* _What the exercise asks_: Edit the records below by changing "GUI agent" to "desktop agent" everywhere it occurs and keeping every other line unchanged. Leave the pictures out of your copy.
>> Start Task data
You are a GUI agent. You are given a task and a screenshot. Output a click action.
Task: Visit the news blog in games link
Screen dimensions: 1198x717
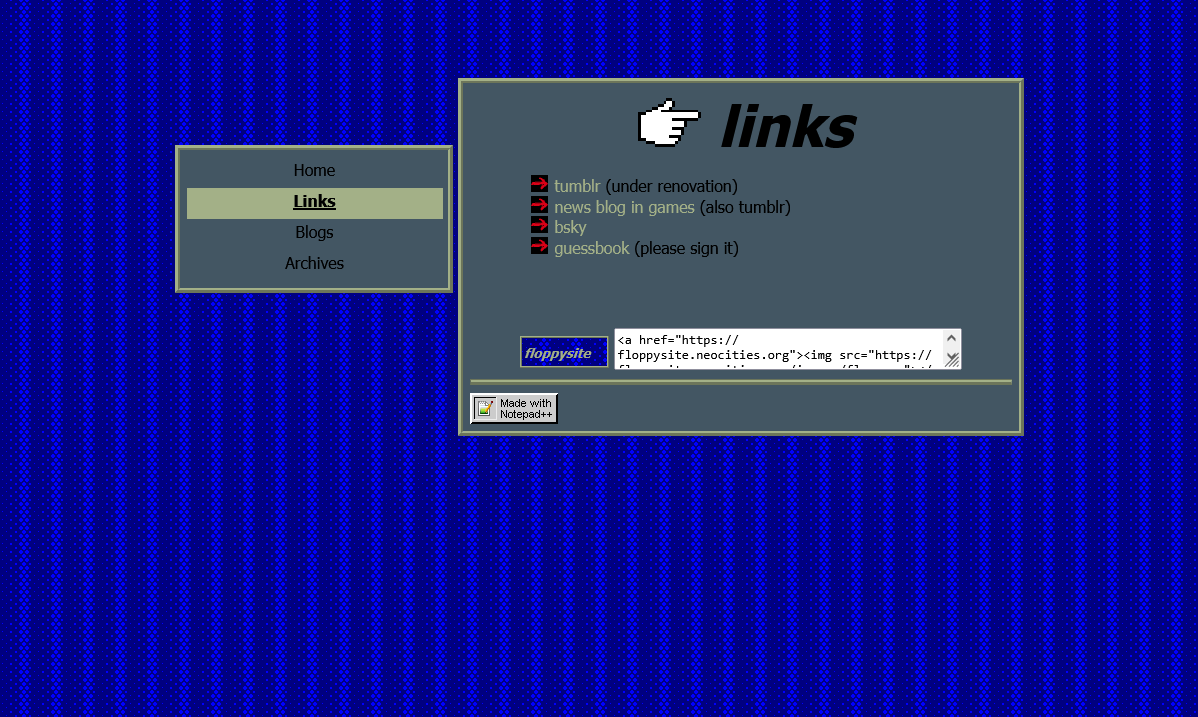(x=624, y=207)
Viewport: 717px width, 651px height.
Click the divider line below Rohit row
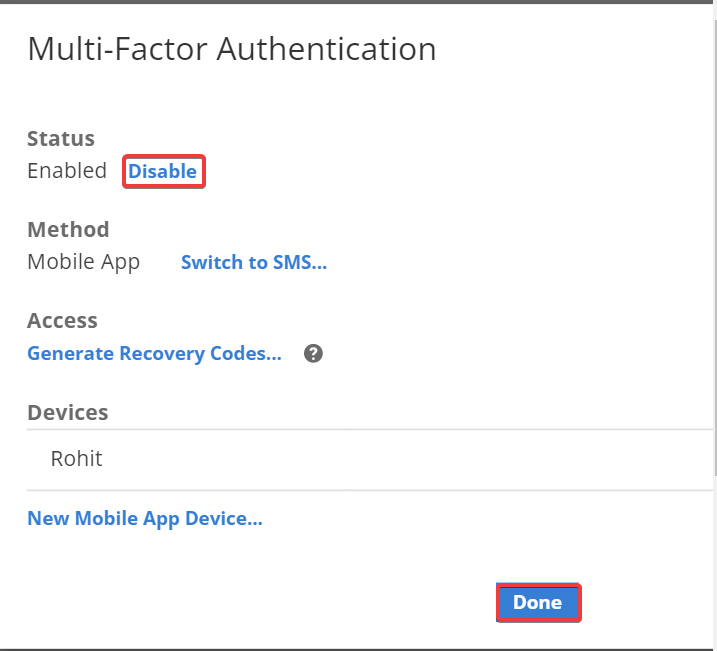click(x=369, y=490)
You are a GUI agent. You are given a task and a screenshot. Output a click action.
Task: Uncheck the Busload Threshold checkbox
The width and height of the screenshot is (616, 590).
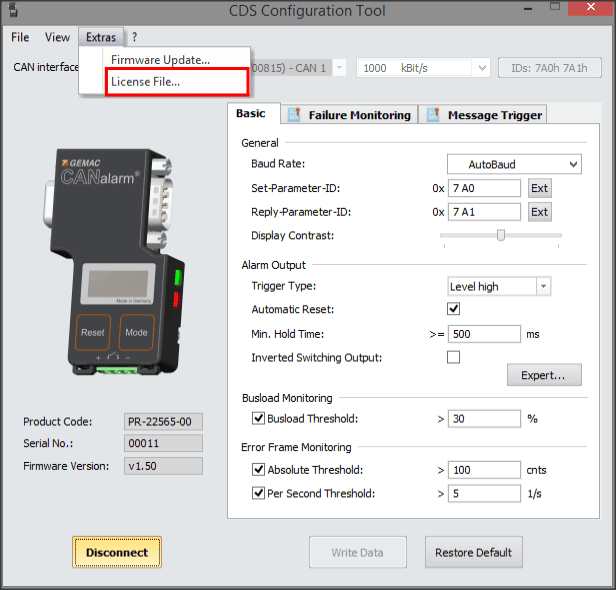pos(258,418)
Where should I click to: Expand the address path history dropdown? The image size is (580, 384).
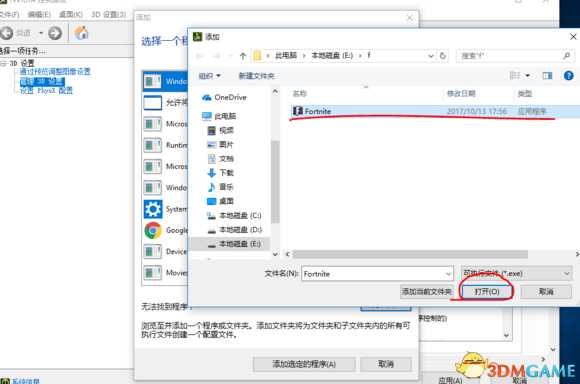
>> End Task data
* _Exercise answer_:
You are a desktop agent. You are given a task and a screenshot. Output a click action.
Task: Visit the news blog in games link
Screen dimensions: 1198x717
(x=624, y=207)
Viewport: 717px width, 651px height.
Click the divider line below Rohit row
click(x=369, y=490)
You are a desktop agent. You are given a task and a screenshot. Output a click action.
Task: Uncheck the Busload Threshold checkbox
The width and height of the screenshot is (616, 590).
pos(258,418)
Where should I click to: Expand the address path history dropdown? The image size is (580, 384).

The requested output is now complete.